And happy May! There always seems to be a lot going on as summer gets ready to break, but it's especially true this year in the realm of pesticides and policy. With budget cuts threatening our nation's conservation programs, and proposed legislation that would amend a major pesticide law (Federal Insecticide, Fungicide, and Rodenticide Act - FIFRA) to "improve the use of certain registered pesticides," we have lots of work to do.

Yep...I said amending FIFRA to "improve" the use of pesticides. The bill that proposes to do this is S. 718 - a Senate companion to the Reducing Regulatory Burdens Act (HR 872) that passed the house back in March. By improve, this bill means to eliminate permitting requirements that protect our waterways from pesticides.
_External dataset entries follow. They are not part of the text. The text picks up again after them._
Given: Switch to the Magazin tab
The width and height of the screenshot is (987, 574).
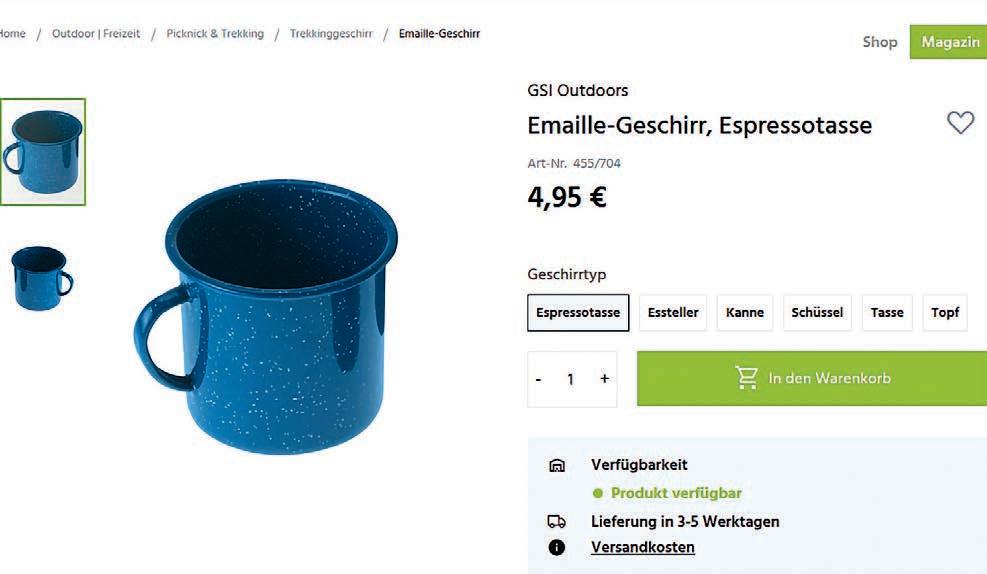Looking at the screenshot, I should tap(949, 42).
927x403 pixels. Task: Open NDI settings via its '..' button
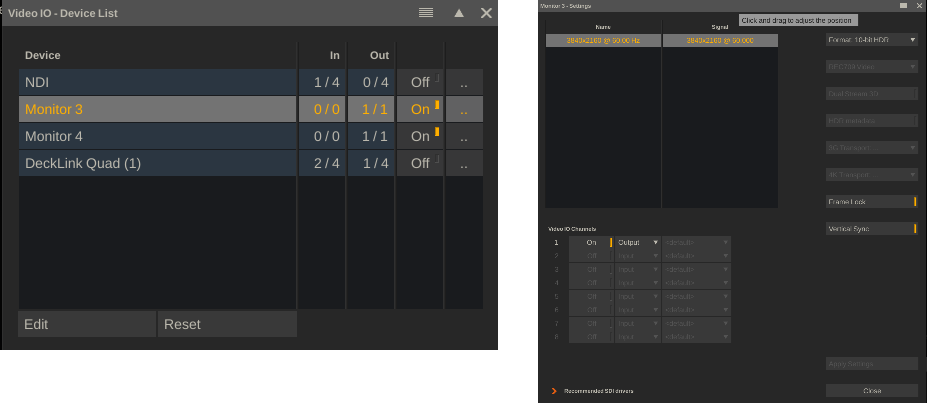click(x=464, y=82)
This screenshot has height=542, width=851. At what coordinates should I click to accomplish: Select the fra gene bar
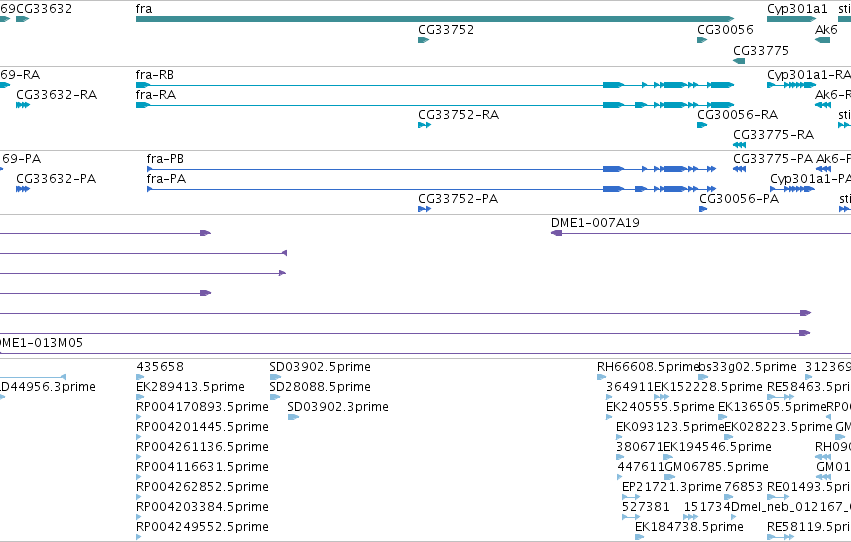point(435,19)
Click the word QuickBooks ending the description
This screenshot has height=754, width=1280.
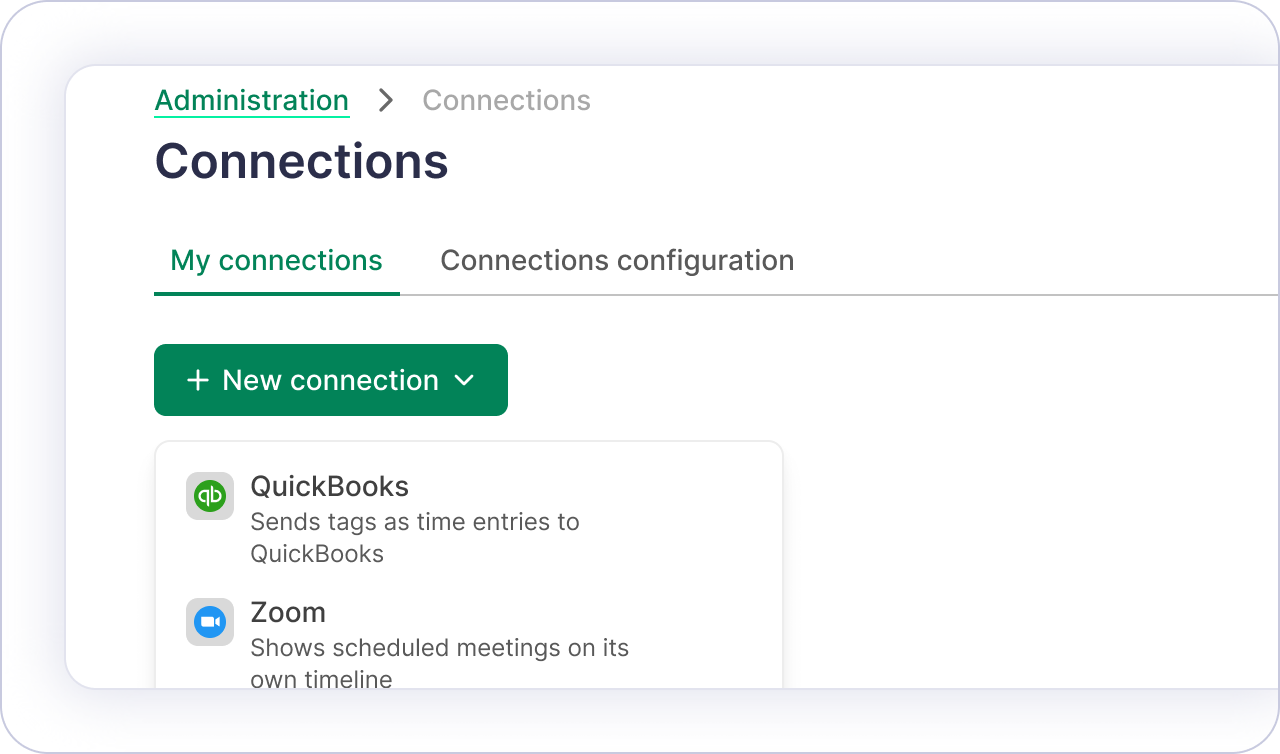(x=317, y=554)
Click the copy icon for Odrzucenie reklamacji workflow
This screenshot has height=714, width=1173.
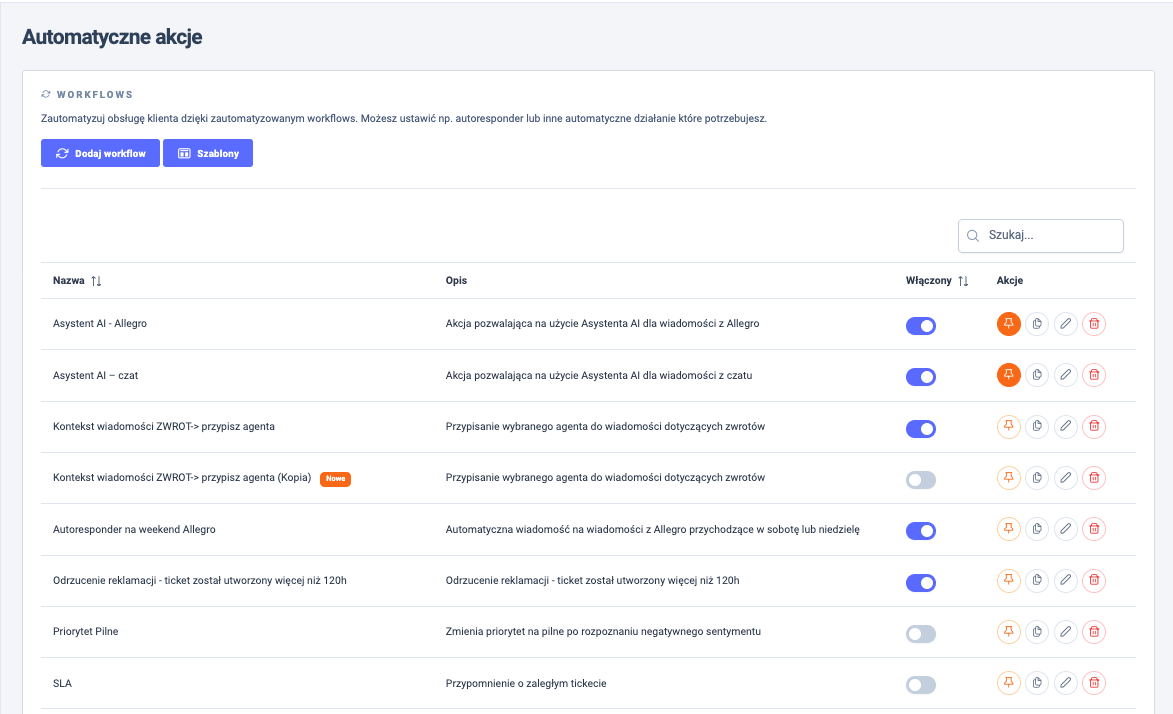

We don't consider that an improvement. If you don't either, be sure to see this month's Take Action column.

Once you've done that, you'll be in better shape to enjoy all the positive things that are currently happening or in the works: two events in Idaho focused on farmers, food, and the environment, an author speaking on urban gardening; new reports from our partners advocating for Right To Know and less pesticide use in schools; organic farmers standing up to congress; and workshops to reduce pesticide use in multi-family housing.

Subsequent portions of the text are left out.